Bruce went to shower and change, hoping that if he resumed his usual post-patrol routine Richard would show his face and let Bruce explain. When he finished, there was still no sign of him. Ignoring his own tiredness, Bruce sat down to do reports in the hope Richard would interpret that as availability.

Hunting down the ex-Talon was not a good idea. Bruce had learned that the hard way, in the weeks after he’d brought Richard home in the first place.

Resigned but determined to get this right, Bruce settled in for a long night-slash-morning.

 

—

 

In the end he didn’t use the bed. Jason didn’t think he could stand to. It was so soft it looked like it might swallow him whole.

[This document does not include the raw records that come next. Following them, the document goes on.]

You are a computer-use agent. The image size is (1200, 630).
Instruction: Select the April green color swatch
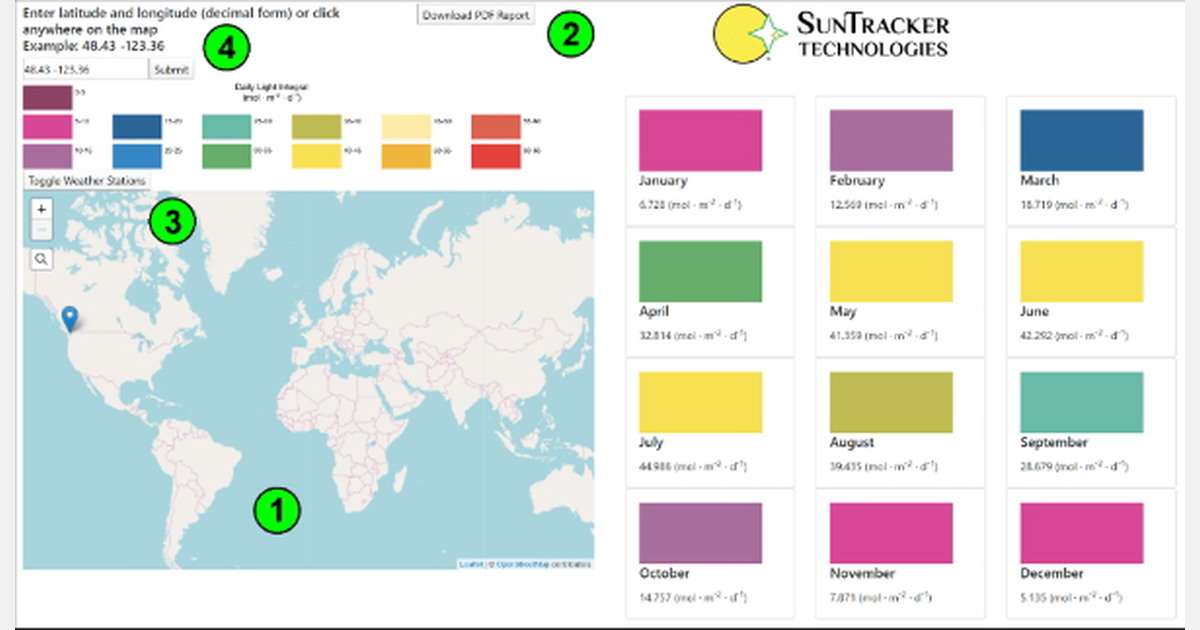click(x=700, y=271)
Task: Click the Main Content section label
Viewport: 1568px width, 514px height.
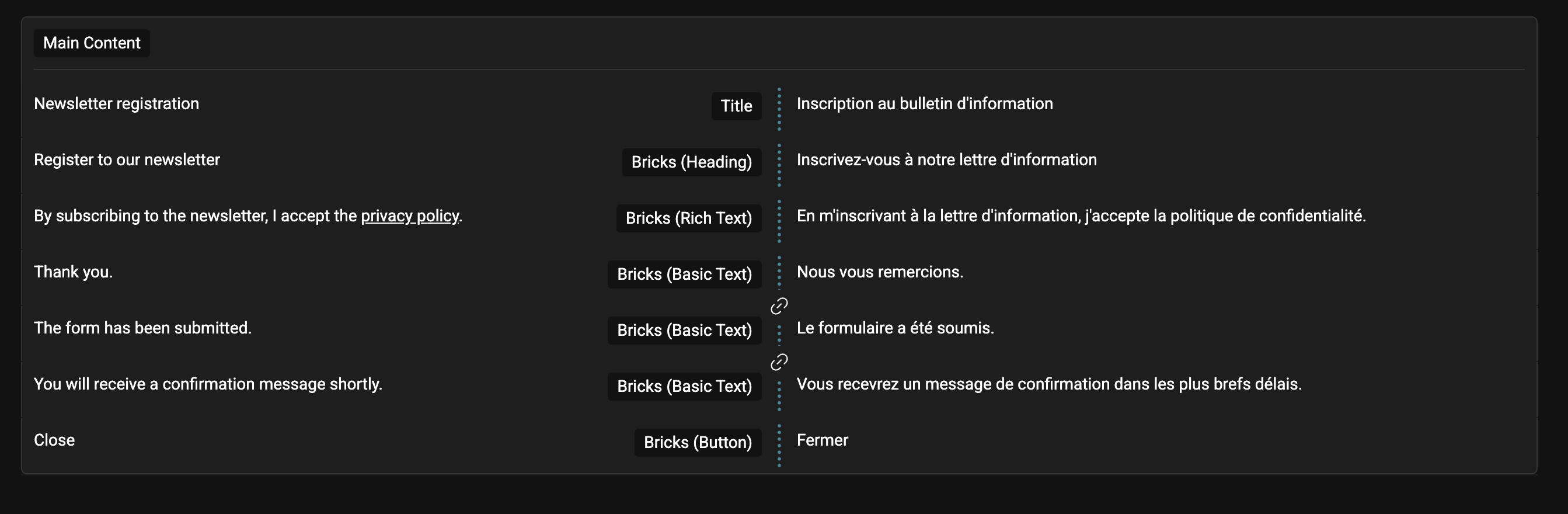Action: coord(92,43)
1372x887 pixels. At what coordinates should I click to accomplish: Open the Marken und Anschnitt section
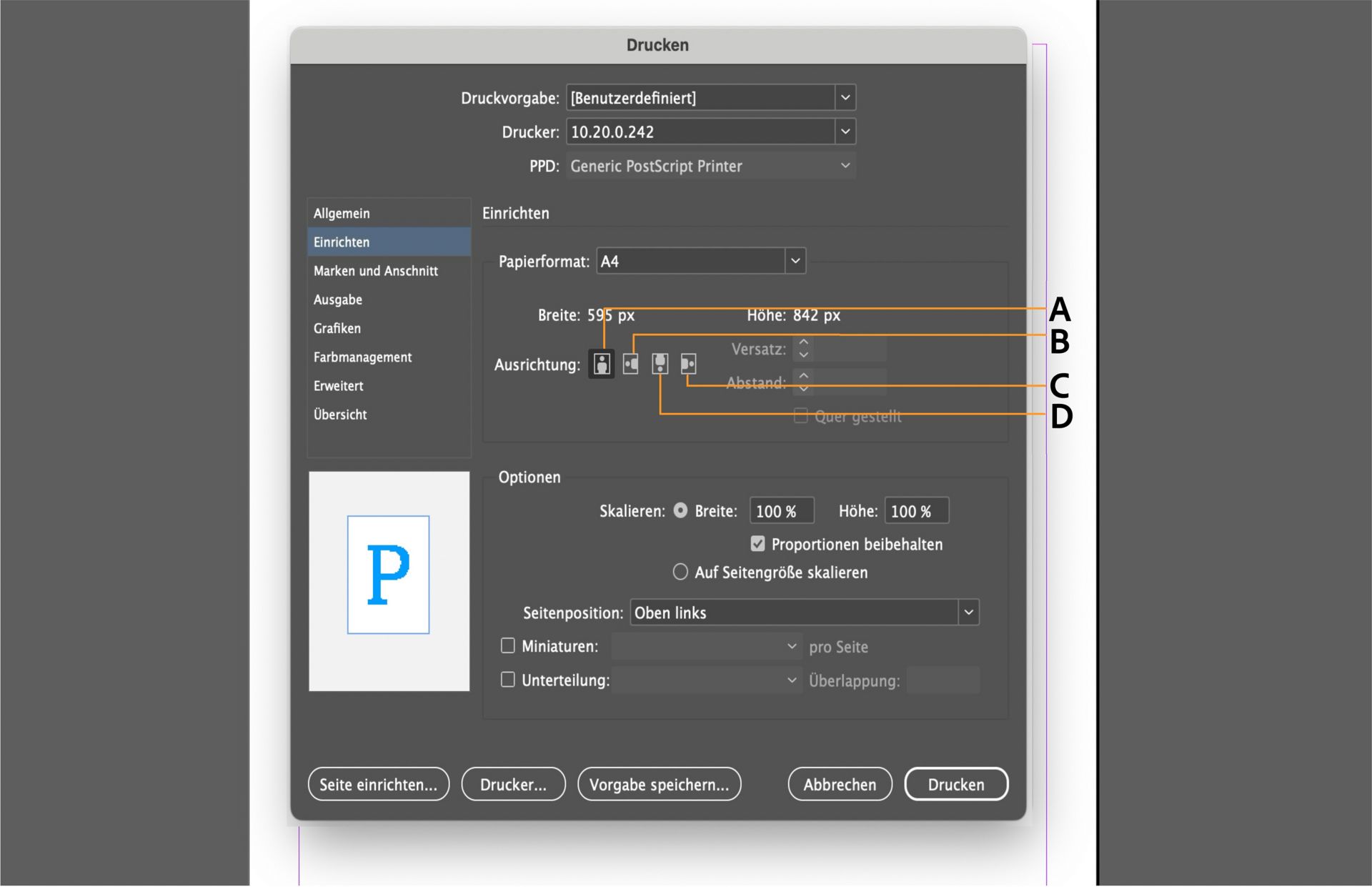pos(376,271)
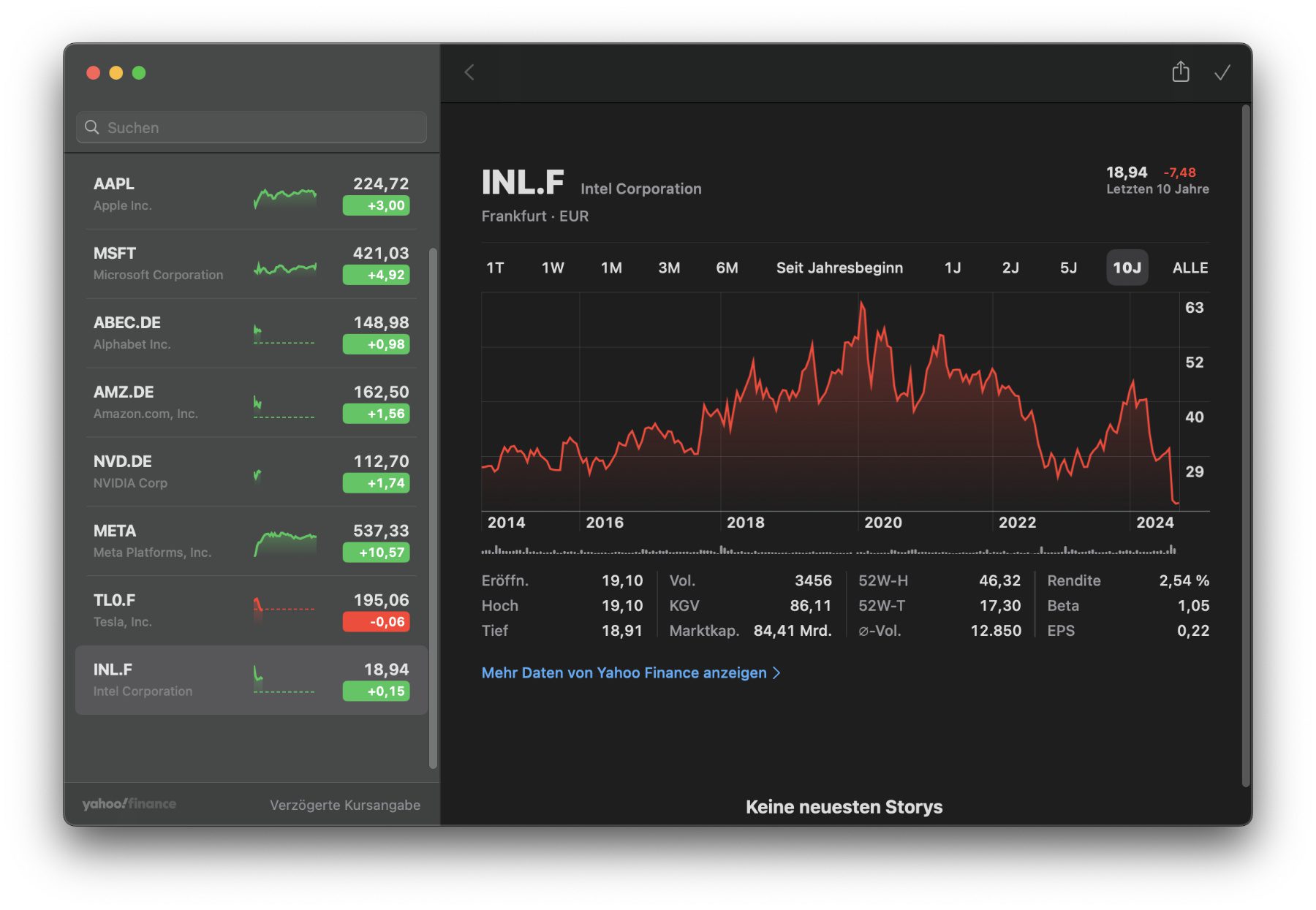The image size is (1316, 910).
Task: Toggle the Tesla -0,06 change badge
Action: pos(376,622)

Instead he grabbed a blanket and sat on the floor, so he could see the window and the door both. If anyone came in he’d know about it. He didn’t quite trust anyone here enough to sleep yet.

Nobody came to bother him. Not that Jason knew of anyway. Good sign.

The issue of using the bathroom was settled when Jason was just starting to see a tiny amount of grey in the dark sky outside the window. His stomach cramped up with a vengeance and the choice was bathroom or shit on the floor. _That_ , Jason knew not to be conflicted about.

When he headed back into the bedroom, he saw a glimpse of a blue sweatshirt outside the window.

Jason dashed over, but there was nobody there…anymore. He knew, though. That Richard guy had been watching him. He didn’t know how long for. It could have been all night.

If he’d been worried that he might fall asleep before, he wasn’t now. Jason set his back to the bed and focused on the window.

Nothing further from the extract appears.